Date: 27 August, 2013 (Tuesday)

Venue: Seminar Room 5, LG1/F, Laboratory Block, Faculty of Medicine Building, 21 Sassoon Road, Pokfulam, Hong Kong

Abstract:

Cardiovascular diseases (CVDs) are common, readily preventable chronic diseases and there are major disparities between population groups.  About 10-15% of adults in countries like New Zealand and Australia probably account for over half the premature CVD events, but we are currently unable to identify them accurately to target preventive treatment effectively.  Moreover available treatments can halve CVD risk but there are significant treatment disparities including under- and over-treatment.  The VIEW programme is designed: i) develop better risk prediction tools to identify these high-risk patients; ii) quantify and map gaps and disparities in appropriate treatment; iii) model the impact of treatment disparities on CVD burden.  To achieve this we are linking encrypted personal data on over two million New Zealanders from routine national health databases and from web-based decision support systems.  The decision support systems are currently used by several thousand GPs to help them manage CVD risk and a secondary care version is being rolled out to coronary care units across the country to support quality improvement activities and research.

This presentation will cover the mid-term results of this long-term research programme including: new risk prediction tools in primary and secondary prevention; the magnitude of disparities in CVD risk burden by ethnicity and socioeconomic status; and levels of preventive medication use post ACS using maps and other figures.

## GIVEN DATA
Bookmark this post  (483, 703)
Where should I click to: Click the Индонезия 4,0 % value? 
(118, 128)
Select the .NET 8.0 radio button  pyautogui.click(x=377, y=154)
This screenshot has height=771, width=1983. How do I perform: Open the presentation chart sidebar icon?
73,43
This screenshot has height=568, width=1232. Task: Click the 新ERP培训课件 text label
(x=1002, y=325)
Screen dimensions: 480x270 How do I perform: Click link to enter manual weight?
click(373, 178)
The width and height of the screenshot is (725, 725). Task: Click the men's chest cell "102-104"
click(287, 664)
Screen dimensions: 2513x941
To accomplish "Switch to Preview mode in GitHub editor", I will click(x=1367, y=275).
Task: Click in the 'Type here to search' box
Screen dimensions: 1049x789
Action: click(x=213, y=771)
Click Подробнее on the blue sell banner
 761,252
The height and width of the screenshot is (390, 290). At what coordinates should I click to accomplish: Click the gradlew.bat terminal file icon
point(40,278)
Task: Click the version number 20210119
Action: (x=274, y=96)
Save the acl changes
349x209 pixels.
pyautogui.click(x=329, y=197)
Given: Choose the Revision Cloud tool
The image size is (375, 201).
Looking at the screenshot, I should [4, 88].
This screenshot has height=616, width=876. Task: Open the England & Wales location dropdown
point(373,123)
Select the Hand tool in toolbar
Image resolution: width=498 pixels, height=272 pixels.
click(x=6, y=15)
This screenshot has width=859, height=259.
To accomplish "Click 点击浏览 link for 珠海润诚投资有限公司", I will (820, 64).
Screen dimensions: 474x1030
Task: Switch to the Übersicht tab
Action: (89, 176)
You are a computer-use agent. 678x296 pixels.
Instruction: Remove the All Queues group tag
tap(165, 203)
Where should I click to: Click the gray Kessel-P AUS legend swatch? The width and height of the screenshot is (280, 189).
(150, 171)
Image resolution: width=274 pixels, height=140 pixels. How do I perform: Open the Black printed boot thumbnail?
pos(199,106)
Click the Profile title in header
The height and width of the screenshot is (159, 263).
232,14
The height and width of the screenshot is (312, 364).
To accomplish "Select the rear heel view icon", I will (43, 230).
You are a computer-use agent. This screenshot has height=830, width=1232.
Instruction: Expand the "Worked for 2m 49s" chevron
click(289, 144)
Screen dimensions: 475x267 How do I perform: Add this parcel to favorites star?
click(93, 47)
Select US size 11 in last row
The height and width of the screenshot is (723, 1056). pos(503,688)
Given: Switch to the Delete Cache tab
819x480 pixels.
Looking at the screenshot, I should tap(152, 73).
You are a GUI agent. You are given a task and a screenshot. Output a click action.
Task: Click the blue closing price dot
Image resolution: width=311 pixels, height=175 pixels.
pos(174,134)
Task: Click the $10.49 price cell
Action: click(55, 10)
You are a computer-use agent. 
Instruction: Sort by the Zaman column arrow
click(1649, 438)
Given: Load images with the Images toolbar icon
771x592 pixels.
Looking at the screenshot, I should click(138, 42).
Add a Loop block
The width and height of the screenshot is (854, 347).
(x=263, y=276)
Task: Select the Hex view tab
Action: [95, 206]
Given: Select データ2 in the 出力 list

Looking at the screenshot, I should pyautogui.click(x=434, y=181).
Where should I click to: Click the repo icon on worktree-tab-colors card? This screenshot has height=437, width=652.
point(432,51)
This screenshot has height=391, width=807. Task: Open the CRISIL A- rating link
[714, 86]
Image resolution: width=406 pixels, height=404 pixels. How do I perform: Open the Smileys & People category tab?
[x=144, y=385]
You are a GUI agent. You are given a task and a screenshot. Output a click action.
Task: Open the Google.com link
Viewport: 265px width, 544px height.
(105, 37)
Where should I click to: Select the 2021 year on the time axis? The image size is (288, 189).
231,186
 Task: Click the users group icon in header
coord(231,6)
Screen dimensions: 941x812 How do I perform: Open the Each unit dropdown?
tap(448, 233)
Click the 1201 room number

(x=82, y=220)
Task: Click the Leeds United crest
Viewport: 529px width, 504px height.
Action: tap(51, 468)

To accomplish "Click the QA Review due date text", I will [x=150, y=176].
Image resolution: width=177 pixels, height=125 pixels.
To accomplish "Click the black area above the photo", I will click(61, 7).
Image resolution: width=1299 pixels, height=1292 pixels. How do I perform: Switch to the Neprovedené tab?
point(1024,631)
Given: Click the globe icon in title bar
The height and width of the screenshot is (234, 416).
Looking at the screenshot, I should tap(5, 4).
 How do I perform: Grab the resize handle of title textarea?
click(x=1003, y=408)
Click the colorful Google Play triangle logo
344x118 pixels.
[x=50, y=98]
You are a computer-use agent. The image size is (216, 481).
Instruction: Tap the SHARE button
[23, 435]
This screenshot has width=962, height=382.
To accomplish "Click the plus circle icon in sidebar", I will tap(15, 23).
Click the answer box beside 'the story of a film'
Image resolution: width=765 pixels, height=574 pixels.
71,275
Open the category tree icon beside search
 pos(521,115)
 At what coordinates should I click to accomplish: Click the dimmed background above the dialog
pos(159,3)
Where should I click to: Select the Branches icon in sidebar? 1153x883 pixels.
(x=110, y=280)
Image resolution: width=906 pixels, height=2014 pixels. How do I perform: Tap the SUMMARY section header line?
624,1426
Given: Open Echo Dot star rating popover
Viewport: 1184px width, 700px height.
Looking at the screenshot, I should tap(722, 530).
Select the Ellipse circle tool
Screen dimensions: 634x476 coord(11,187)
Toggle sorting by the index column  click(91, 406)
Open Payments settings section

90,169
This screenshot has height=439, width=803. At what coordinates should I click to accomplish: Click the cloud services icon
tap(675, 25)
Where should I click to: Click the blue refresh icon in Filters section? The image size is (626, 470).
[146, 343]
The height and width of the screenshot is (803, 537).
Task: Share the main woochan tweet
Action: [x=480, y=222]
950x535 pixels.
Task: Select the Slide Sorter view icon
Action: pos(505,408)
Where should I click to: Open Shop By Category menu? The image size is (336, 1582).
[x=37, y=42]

## TASK OBJECTIVE
Translate this sentence from the seminar abstract into Spanish: "Moreover available treatments can halve CVD risk but there are significant treatment disparities including under- and over-treatment." Rely only on the seminar abstract for this work.

## ANSWER TO THE PROBLEM
Además, los tratamientos disponibles pueden reducir a la mitad el riesgo de ECV, pero existen disparidades significativas en el tratamiento, incluidos el infratratamiento y el sobretratamiento.